EXERCISE MATERIALS ->
....................
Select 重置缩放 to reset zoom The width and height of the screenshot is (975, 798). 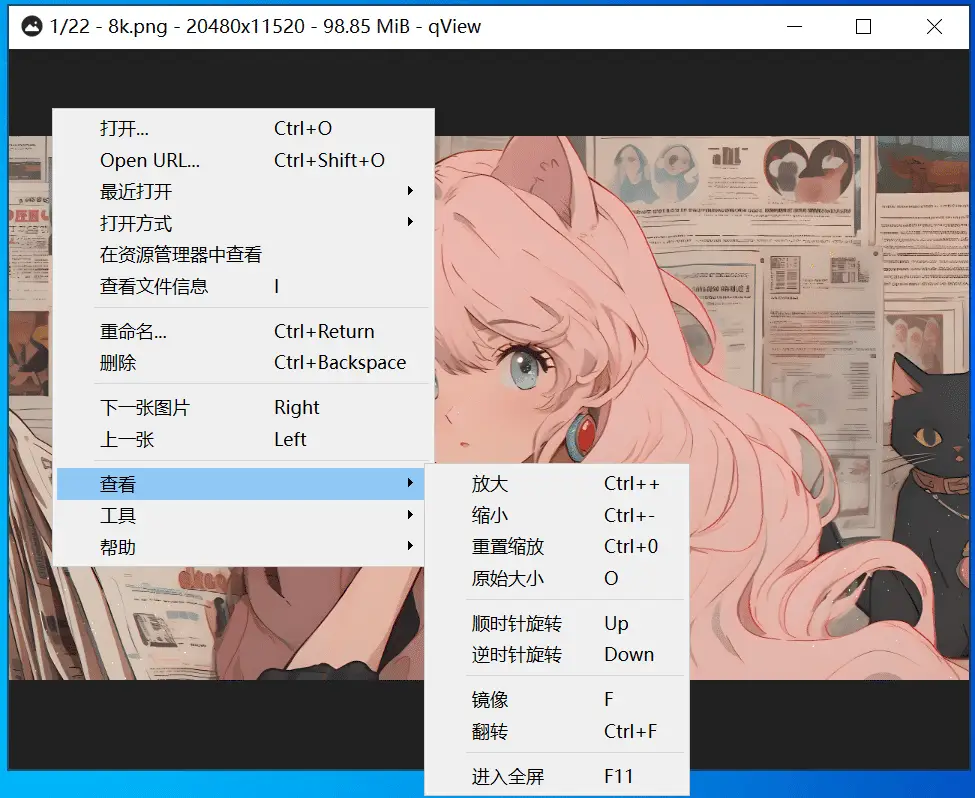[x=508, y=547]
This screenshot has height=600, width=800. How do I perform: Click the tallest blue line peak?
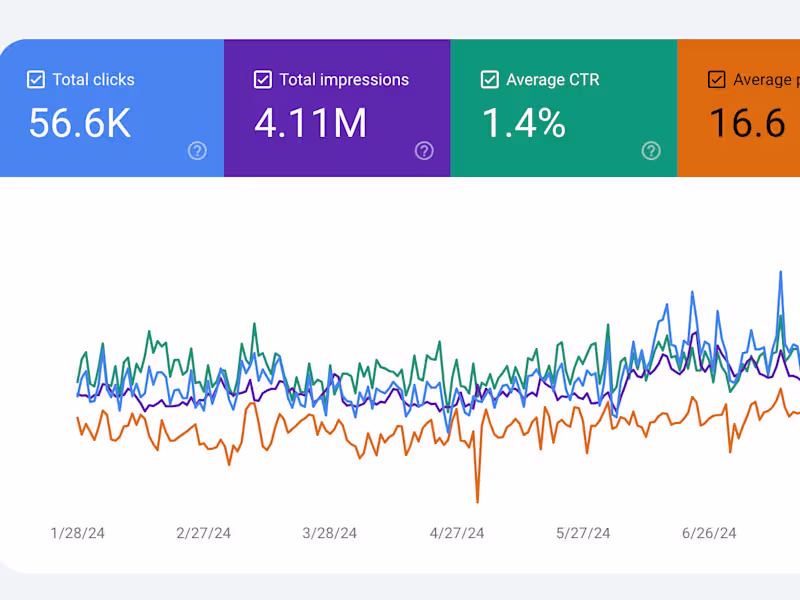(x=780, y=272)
....................
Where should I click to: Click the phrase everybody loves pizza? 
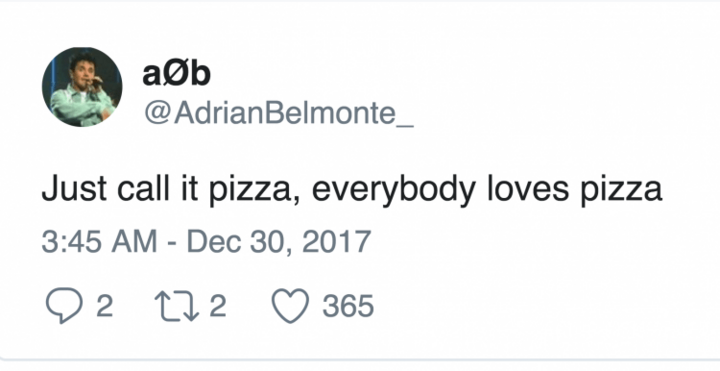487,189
....................
CHALLENGE -> Pull out every line of the data that includes the word "Click" and copy each of those lines in full.

ANSWER FOR THIS EXERCISE ->
This screenshot has height=600, width=800. How do I perform: Click the tallest blue line peak?
Where should I click to: Click the phrase everybody loves pizza? 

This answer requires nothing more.